Image Credit: Dipika Kadaba / Center for Biological Diversity

Yet Interior Secretary Ryan Zinke said that “American energy dominance is good for the economy, the environment, and our national security.”

The Interior’s Bureau of Ocean Energy Management (BOEM) wrote:

BOEM used a rigorous evaluation process based on the best and most recent science available to evaluate the safety and environmental impacts of the Liberty Project. The plan was conditionally approved only after incorporating input from the public, and from North Slope communities and tribal organizations.
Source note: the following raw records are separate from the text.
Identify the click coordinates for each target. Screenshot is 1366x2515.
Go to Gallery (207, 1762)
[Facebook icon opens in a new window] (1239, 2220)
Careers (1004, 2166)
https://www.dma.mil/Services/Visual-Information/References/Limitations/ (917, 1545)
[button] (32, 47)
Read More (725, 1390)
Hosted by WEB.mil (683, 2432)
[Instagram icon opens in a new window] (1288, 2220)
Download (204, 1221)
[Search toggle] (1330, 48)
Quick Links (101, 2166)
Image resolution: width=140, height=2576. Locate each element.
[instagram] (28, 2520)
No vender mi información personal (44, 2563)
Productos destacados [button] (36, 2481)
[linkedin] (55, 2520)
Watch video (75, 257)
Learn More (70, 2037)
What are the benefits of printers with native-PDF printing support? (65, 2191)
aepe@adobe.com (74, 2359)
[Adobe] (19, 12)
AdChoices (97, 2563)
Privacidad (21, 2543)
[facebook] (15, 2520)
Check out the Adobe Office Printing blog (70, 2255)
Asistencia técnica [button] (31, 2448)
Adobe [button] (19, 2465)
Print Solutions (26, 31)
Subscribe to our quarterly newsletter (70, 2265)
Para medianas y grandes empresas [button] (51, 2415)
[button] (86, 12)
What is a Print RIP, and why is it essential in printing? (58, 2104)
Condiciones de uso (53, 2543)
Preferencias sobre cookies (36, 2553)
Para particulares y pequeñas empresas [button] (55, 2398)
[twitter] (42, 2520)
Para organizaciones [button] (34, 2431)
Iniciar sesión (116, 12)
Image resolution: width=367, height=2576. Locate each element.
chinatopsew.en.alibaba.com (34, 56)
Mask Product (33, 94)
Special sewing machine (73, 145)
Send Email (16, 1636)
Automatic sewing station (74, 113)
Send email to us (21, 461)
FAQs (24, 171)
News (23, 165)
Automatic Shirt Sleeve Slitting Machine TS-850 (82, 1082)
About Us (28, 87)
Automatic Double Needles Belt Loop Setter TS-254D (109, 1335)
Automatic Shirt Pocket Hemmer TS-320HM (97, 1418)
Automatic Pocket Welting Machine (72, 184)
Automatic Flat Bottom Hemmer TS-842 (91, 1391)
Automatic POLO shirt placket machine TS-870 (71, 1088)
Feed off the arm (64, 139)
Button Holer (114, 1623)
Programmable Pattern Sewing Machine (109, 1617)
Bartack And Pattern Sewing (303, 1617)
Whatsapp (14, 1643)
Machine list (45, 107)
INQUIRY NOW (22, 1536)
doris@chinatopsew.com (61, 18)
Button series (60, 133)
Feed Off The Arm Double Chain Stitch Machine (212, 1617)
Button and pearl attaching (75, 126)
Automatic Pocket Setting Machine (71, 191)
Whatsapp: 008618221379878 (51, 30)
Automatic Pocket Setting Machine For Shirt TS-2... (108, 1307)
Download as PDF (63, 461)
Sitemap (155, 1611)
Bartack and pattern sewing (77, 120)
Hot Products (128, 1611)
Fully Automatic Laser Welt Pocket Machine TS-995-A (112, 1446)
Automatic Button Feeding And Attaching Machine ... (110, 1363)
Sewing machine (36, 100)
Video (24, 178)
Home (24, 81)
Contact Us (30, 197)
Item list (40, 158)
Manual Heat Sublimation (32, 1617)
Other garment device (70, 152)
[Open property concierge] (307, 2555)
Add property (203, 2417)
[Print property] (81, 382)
As the project moves forward, BOEM will continue to work with Hilcorp to ensure all appropriate safeguards are stringently applied.

Approval conditions include: restricted drilling into the hydrocarbon-bearing zone, which may occur only during times of solid ice conditions; seasonal restrictions on activities and vessel traffic to reduce potential disturbance to Cross Island subsistence whaling activities; and obtaining all required permits from other state and federal agencies.

According to the press release, much concern has grown over the past year surrounding Hilcorp’s ability to build and manage the project after “an underwater gas pipeline in Alaska’s Cook Inlet leaked for nearly four months because the company said the presence of sea ice prevented its repair.”

“If this company can’t prevent or stop a gas leak in the Cook Inlet, it has no business in the Beaufort Sea,” Miyoko Sakashita, the oceans program director at the Center for Biological Diversity, wrote last year, Medium reported.

The company is also the most heavily fined oil company in Alaska as state officials stated Hilcorp’s “disregard for regulatory compliance is endemic to Hilcorp’s approach to its Alaska operations,” according to the press release.

“We’ll keep fighting this project and any new ones that follow,” Monsell said. “We won’t passively watch the oil industry and this inept administration harm Arctic wildlife and leave a legacy of climate chaos.”